Work instructions:
Reproduce only the records between the lines holding "Where should I click to: Click the" and "tap(125, 251)", inclusive, requests included. Rescale every coordinate in their answers by 0.8, rounding to whole numbers with halves going up.

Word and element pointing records

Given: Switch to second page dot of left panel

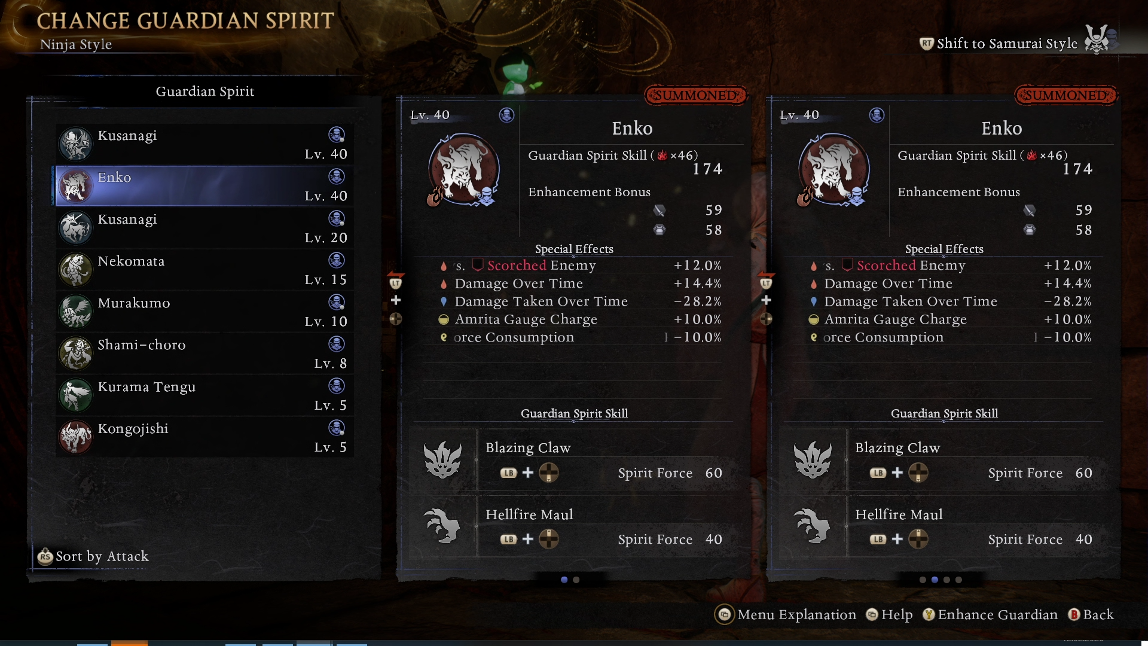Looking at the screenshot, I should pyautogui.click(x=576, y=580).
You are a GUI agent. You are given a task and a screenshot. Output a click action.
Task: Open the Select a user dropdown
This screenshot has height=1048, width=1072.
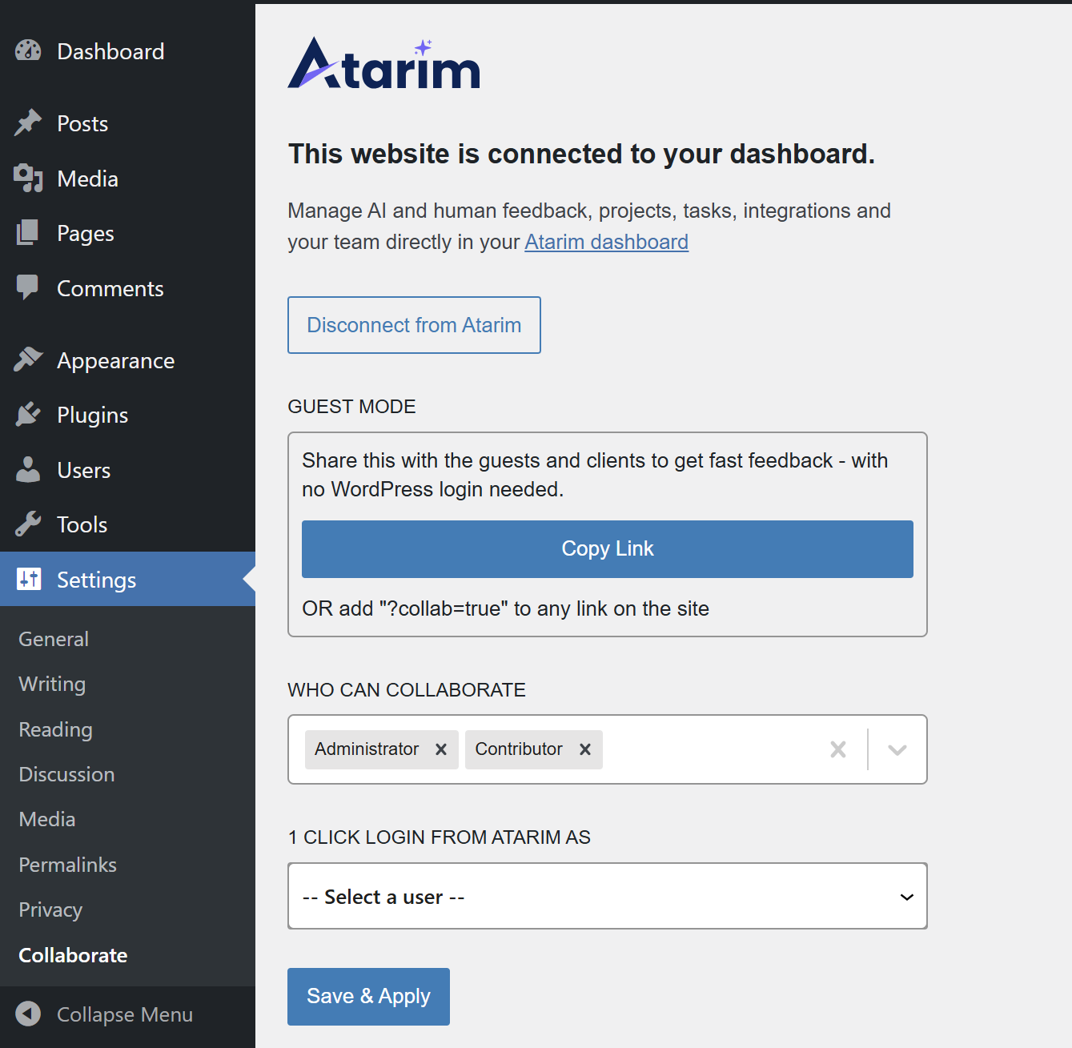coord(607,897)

* * *

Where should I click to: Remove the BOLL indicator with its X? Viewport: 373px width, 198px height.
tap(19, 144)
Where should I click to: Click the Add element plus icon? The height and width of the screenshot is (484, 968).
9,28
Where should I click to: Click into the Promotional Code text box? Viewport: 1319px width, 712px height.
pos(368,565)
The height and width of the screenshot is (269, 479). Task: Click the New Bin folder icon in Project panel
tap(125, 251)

Exercise output:
Where should I click to: Click the Add element plus icon? The height and width of the screenshot is (484, 968).
7,22
Where should I click to: Click into the Promotional Code text box? Viewport: 1319px width, 712px height.
pos(294,452)
The height and width of the screenshot is (269, 479). Task: Click the New Bin folder icon in Project panel
tap(100, 201)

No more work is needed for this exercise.